La loi relative à ces groupements est souvent modifiée, notamment pour répondre à leurs demandes. L'activité législative intense démontre que ces types d'emploi sont encore en phase expérimentale, même si celle-ci dure depuis 20 ans. A rebours de ces temporalités longues, les décideurs politiques sont sommés de résoudre des problèmes immédiats. L'activité législative est dès lors importante, montrant que ces groupements sont actifs et qu'ils produisent des effets.
Ces groupements ont-ils vocation à se développer et à se substituer au salariat ? Leur développement ne sera probablement pas quantitatif. L'estimation basse de leur activité s'établit à 30 000 emplois. En présence de millions de chômeurs, ce chiffre peut paraître décevant. Cependant, ces groupements jouent un rôle très important d'un point de vue qualitatif. Dans l'exemple des agriculteurs, quand vous ne trouvez pas un ouvrier agricole à temps partiel et que vous acceptez de le partager, le groupement d'employeurs trouve tout son intérêt. Ce constat explique pourquoi ces structures se sont autant développées dans le secteur de l'agriculture.
Le ministère des Sports promeut actuellement les groupements d'employeurs qui permettent de partager des éducateurs sportifs et des secrétaires entre petites structures associatives. Il les subventionne et une mission est en cours pour évaluer les effets de ce dispositif. Par ailleurs, des travaux de la DGEFP montrent que les groupements d'employeurs se développent davantage dans les moyennes ou petites villes et le secteur rural.

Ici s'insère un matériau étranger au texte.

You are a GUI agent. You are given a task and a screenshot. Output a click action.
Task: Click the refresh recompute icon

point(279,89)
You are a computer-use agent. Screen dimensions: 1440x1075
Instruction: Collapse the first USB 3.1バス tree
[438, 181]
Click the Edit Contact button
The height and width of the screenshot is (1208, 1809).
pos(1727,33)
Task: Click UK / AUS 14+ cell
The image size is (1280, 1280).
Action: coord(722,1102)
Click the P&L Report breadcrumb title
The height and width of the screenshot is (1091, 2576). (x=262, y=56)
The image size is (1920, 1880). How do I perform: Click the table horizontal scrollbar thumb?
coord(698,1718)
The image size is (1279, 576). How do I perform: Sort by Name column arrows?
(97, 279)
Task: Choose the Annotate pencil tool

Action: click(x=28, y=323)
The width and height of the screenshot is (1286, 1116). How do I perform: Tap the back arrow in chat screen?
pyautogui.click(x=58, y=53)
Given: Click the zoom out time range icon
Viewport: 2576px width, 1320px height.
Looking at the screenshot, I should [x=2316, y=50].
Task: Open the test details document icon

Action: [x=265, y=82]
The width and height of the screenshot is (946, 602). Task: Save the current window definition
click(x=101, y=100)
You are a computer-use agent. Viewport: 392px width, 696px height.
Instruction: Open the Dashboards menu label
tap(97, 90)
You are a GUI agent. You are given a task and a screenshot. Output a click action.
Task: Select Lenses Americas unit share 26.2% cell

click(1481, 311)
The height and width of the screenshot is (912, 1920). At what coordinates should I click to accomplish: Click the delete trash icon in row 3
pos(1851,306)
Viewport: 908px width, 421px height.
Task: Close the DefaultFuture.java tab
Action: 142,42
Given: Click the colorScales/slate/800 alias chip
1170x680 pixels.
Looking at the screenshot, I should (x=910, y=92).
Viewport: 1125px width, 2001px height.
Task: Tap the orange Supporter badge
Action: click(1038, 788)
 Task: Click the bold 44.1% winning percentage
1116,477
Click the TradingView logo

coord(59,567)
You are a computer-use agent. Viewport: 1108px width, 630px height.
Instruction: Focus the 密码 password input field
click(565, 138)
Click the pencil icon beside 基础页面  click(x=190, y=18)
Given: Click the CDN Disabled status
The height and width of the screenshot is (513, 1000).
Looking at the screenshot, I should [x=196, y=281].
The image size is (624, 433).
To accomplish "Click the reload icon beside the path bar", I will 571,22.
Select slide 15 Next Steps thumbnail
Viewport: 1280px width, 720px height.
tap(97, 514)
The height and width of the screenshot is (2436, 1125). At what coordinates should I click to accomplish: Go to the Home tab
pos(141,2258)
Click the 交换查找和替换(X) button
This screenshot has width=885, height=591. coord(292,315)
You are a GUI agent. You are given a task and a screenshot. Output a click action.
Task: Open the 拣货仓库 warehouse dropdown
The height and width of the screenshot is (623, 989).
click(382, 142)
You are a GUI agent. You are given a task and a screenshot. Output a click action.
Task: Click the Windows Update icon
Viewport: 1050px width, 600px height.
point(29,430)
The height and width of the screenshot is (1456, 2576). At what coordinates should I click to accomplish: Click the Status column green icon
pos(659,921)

Le développement quantitatif n'est peut-être pas souhaitable, ce qui m'amène à votre deuxième question. Sous couvert de partage de l'emploi, qui représente un but légitime, il ne faudrait pas que se développent de nouvelles pratiques de marchandage. Des démarches d'externalisation de l'emploi permettraient aux entreprises d'échapper à leurs obligations d'employeur.
Les groupements d'employeurs n'ont pas vocation à se substituer au salariat, pas plus qu'au salariat direct entre un employeur et un salarié. Ce serait une mauvaise opération, y compris pour les entreprises elles-mêmes. Le chômage est important mais dans certaines zones, parfois rurales ou périurbaines, les tensions sur l'emploi sont importantes et les entreprises ne trouvent pas de travailleurs qualifiés.
Je pense qu'à l'inverse, notamment avec les entreprises de portage et les coopératives d'activité et d'emploi, ces structures visent à conférer la qualité de salarié à des travailleurs autonomes. Je renvoie là aux débats relatifs aux plateformes et à l'excellent rapport de Jean-Yves Frouin, ancien président de la Chambre sociale de la Cour de cassation.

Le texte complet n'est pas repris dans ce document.